PALAVRAS
E PALAVRAS
Hugo Martins
Quando eu era menino de
calças curtas e suspensórios, já gostava das questões jurídicas resolvidas no
Tribunal do Júri. Gostava dos oradores, fosse o advogado fosse o promotor. Os
crimes que abalavam a opinião pública serviam de pasto para o povo se ligar às
rádios e acompanhar as peripécias envolvendo Conselho de Sentença, juiz togado,
advogado, promotor, força policial e o povo, que costumava encher as salas do
fórum dependendo da “relevância” do crime, de regra os contra a vida,
dependendo daqueles que atuam no júri, sobremaneira advogados e promotores.
Naquele tempo, os atores
da tribuna do júri eram doentiamente verbosos e desenvolviam uma atuação cênica
digna dos atores do Actor´s Studio... Ali se fazia tudo, menos direito... Pois bem. Nesse tempo, eu ouvia uma história
a que nunca dei crédito.
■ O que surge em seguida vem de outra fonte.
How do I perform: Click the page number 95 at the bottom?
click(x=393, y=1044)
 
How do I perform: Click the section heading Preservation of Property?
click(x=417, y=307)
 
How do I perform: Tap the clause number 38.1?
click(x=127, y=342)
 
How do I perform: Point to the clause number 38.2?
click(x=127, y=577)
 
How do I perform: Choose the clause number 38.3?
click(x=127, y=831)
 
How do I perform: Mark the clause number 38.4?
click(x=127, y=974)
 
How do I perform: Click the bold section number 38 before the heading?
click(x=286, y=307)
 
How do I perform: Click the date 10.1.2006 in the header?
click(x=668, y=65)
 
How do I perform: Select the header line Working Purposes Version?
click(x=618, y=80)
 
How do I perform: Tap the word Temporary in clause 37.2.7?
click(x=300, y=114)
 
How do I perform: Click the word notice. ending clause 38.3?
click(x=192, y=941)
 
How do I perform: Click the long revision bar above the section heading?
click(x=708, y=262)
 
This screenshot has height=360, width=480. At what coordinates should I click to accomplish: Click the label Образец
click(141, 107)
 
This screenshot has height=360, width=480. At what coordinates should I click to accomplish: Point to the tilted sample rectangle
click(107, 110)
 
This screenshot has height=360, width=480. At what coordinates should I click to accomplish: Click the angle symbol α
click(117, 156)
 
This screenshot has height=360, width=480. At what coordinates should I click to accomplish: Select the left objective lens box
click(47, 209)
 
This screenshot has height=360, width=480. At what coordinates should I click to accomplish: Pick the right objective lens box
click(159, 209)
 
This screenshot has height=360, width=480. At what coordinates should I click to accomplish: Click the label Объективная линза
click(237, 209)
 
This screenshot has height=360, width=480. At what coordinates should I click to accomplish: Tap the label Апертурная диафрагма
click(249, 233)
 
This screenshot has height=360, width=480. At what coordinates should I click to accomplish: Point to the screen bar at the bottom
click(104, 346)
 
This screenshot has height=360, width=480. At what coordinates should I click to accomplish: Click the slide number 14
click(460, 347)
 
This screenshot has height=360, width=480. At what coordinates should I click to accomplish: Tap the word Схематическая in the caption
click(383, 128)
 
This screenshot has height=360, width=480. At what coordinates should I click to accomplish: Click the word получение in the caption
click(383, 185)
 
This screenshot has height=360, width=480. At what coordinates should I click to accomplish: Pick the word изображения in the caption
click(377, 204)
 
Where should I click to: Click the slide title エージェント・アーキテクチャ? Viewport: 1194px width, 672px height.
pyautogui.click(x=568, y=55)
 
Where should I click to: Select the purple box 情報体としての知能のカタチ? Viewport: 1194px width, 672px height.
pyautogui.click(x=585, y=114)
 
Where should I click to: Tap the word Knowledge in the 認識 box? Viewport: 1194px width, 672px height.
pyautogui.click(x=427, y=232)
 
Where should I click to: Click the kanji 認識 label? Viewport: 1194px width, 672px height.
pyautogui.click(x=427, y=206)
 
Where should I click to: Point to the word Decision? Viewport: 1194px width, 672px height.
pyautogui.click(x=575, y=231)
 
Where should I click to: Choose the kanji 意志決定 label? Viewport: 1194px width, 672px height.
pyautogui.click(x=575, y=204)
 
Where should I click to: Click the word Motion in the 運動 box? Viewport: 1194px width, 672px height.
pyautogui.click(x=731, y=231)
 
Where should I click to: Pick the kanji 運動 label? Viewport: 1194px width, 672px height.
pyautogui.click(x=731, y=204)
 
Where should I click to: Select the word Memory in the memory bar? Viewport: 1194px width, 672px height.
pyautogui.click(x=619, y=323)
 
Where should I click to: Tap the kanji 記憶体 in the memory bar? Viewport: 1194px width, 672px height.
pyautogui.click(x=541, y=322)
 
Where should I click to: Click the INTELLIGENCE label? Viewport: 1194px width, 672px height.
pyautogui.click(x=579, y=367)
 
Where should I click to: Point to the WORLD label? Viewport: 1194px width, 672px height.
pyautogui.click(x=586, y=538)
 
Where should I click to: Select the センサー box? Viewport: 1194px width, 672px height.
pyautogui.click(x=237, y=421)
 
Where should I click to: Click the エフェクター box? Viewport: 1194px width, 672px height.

Parecia-me absurdo se se levar em conta que qualquer
posicionamento teórico, não importa sobre que matéria, há de estar sempre
fundado numa tese... Aliás, muito tempo depois, lendo um livro gostoso de
Evandro Lins Silva, aprendi com este jurista e criminalista estudioso, que a
defesa levada a efeito no júri nada mais é que a proferição de uma aula bem
preparada. Dizia o Evandro Lins e Silva, na obra A Defesa Tem A Palavra, que o
defensor que se entrega à leitura atenta do calhamaço processual da primeira
palavra do inquérito policial até a última da pronúncia, ou seja, as páginas
referentes àquilo que a doutrina chama formação da culpa, não sentirá
dificuldades para expor sua tese. Quer dizer: estudo, empenho, seriedade.
A história referida dizia
que um sapateiro de uma cidadezinha do interior passou mais de vinte e cinco anos
ouvindo os habitantes chamando-o de “jacaré”, apelido que o
irritava, pois chacoalhava suas explosões silenciosas nos escaninhos da alma. Um dia, de cabeça baixa, envolvido com seu
trabalho com sola sovela e faca afiada, ouviu o maldito apelido gritado por um
moleque. Não contou pipocas, sangrou o garoto...
Diziam os contadores
desse “causo” que, na sessão do júri, o advogado levantou por três vezes,
cumprimentou o magistrado, o promotor, a força policial e o povo. Terminada a
saudação protocolar, sentava-se e mantinha-se em silêncio: dez, quinze e vinte
e cinco minutos, nessa ordem. Nesse último momento, todos irritadíssimos, diz o
contador da história, o juiz bateu o martelo e perguntou ao advogado que
desejava ele provar. Resposta do causídico, diz o contador da história: “quero
provar que a paciência humana tem seu limite.” Apontou para o réu e acresceu:
“Este infeliz passou vinte e cinco anos ouvindo a mesma cantilena insultuosa e
fez o que fez” “E os senhores aqui
presentes, que desejam a condenação do pobre coitado, não suportaram o mesmo
discurso repetitivo por apenas vinte e cinco minutos.”
Todo mundo achava tudo
isso uma defesa de mestre... Nada mais falso, nada mais gaiato.
O réu, no caso relatado,
ficou indefeso, não lhe foi propiciada o que se chama uma defesa técnica.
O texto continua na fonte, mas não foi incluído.